Incentives for increased investment in Australian agriculture: Australia’s more competitive position will provide incentives for Chinese investors (and Australian and other foreign investors) to invest in Australian agriculture to build capacity. Chinese investors may be preferred by Australian businesses if they can also provide Chinese import and market development assistance.

Promise of increased transparency and collaboration: No specific non-tariff barriers have been eliminated. However, there are consultative and notification measures, which are aimed at minimising the burden of customs procedures, sanitary and phytosanitary measures and other technical barriers to trade.
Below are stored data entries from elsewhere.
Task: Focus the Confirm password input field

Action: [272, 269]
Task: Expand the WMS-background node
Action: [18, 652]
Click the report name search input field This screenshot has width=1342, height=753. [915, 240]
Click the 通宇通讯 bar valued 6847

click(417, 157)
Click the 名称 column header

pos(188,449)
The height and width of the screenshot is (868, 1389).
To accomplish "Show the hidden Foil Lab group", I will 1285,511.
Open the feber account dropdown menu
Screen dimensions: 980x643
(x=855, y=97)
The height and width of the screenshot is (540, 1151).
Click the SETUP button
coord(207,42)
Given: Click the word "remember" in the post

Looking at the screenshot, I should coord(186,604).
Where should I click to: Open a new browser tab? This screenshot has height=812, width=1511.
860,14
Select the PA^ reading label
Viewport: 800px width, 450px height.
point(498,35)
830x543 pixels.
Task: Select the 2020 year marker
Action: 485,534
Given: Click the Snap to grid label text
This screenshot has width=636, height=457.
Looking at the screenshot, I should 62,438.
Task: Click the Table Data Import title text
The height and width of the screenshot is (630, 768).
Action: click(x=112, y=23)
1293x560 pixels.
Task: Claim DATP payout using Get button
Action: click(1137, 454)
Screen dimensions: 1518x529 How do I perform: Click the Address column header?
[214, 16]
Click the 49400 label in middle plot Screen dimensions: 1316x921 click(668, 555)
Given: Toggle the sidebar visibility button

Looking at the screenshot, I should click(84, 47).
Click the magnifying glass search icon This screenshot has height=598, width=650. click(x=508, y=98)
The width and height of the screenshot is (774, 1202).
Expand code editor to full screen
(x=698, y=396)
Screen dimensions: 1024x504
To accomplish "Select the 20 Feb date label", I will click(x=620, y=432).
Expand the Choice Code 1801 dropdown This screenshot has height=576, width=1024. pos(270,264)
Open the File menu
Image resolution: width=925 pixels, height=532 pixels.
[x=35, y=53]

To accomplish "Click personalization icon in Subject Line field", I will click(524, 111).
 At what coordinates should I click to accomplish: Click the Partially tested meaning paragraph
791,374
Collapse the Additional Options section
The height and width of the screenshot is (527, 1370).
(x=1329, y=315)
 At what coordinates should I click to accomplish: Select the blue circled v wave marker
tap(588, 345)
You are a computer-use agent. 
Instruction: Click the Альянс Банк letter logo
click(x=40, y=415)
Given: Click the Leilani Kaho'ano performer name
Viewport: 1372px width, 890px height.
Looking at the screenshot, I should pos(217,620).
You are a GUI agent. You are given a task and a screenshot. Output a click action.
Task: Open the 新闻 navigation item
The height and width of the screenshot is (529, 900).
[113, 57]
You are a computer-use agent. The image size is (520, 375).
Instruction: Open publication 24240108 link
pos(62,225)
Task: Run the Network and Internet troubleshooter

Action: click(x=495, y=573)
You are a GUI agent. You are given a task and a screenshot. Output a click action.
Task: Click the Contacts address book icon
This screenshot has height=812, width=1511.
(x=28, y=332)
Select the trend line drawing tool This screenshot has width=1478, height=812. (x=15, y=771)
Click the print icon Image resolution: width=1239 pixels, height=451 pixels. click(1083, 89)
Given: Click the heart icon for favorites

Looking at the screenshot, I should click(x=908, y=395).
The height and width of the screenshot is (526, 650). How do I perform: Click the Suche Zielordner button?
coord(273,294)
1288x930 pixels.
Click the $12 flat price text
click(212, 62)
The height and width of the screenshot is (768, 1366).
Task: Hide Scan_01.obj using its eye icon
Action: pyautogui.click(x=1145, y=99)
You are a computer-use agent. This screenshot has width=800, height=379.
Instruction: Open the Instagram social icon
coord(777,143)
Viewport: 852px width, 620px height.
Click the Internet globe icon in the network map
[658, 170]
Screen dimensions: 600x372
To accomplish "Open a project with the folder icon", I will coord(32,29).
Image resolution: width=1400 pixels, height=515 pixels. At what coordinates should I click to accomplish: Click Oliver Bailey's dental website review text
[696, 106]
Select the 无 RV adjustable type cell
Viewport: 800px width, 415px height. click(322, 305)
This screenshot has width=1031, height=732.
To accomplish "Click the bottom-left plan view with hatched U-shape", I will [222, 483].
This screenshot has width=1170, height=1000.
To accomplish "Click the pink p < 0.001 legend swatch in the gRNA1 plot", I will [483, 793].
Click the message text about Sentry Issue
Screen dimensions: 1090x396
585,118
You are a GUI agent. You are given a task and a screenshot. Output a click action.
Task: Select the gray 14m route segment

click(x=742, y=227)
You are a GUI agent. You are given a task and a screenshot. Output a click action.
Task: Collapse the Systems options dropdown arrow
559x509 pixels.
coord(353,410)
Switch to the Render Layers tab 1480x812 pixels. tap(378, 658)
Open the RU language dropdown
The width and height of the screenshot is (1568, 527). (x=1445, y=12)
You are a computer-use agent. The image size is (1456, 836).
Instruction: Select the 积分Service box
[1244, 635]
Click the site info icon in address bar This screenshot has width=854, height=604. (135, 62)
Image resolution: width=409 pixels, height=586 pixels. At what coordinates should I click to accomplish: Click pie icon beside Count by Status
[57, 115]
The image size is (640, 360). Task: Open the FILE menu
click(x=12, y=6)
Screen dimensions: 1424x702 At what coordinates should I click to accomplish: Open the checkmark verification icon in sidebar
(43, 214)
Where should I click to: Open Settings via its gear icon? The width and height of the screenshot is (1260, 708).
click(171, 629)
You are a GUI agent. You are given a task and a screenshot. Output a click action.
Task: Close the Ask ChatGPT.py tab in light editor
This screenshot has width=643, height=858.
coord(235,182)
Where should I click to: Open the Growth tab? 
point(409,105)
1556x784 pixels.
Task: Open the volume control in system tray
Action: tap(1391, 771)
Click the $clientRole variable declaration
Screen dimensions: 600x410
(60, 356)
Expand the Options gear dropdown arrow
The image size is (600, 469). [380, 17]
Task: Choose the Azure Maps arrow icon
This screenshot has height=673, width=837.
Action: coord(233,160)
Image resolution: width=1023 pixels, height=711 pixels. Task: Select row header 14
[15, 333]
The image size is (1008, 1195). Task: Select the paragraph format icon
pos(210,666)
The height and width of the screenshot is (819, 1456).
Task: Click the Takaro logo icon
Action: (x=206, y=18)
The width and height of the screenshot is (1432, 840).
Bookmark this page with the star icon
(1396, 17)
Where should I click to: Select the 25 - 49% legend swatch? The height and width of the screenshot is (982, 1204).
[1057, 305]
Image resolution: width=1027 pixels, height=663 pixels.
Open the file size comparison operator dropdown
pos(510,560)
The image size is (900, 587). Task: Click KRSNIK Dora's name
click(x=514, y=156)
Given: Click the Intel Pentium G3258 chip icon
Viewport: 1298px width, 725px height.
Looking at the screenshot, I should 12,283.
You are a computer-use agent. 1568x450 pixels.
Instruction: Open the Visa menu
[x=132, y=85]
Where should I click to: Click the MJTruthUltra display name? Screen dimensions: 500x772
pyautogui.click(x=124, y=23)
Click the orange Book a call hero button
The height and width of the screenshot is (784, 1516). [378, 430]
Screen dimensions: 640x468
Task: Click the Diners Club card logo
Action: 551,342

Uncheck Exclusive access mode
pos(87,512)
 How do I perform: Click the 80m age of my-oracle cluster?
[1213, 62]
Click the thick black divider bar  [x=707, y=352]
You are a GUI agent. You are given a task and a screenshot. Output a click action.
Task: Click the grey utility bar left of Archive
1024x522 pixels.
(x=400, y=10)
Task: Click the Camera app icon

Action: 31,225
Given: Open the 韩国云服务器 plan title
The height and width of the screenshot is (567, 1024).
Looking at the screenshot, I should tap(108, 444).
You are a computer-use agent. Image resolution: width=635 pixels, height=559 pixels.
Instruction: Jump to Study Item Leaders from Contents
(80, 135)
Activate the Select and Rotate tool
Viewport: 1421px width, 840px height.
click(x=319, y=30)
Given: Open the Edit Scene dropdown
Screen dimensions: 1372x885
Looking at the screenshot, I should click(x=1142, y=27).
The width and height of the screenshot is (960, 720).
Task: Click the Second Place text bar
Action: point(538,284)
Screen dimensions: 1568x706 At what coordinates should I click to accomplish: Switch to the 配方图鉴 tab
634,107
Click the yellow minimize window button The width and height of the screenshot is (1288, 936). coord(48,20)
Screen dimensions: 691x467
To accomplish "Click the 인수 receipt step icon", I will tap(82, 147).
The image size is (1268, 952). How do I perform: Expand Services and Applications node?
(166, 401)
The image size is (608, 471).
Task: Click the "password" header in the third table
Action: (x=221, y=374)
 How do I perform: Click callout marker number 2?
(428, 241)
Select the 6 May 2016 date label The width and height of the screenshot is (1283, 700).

Don’t forget about Australia’s highly regarded agricultural technology and services: Australian businesses will be permitted to take a majority stake in joint ventures that provide services incidental to agriculture, forestry, hunting and fishing in China. Australian R&D providers will be allowed to offer R&D services in China through wholly owned subsidiaries. They will be treated no less favourably than corresponding Chinese service providers.

Next steps

Across the spectrum, the work is clearly not yet complete. However, the signing of ChAFTA means that businesses can assess with certainty what the opportunities are for them. Across a range of sectors, this planning can and should begin now. ChAFTA means that Australian businesses will be in a better position than competitor nations when they enter or do business with one of the world’s fastest growing economies. However, China is currently negotiating FTAs with a number other countries and the concessions given to Australian businesses under ChAFTA will likely very soon become the norm under China’s other agreements. It will be important for Australian businesses to quickly and effectively take their first mover advantage before it is eroded.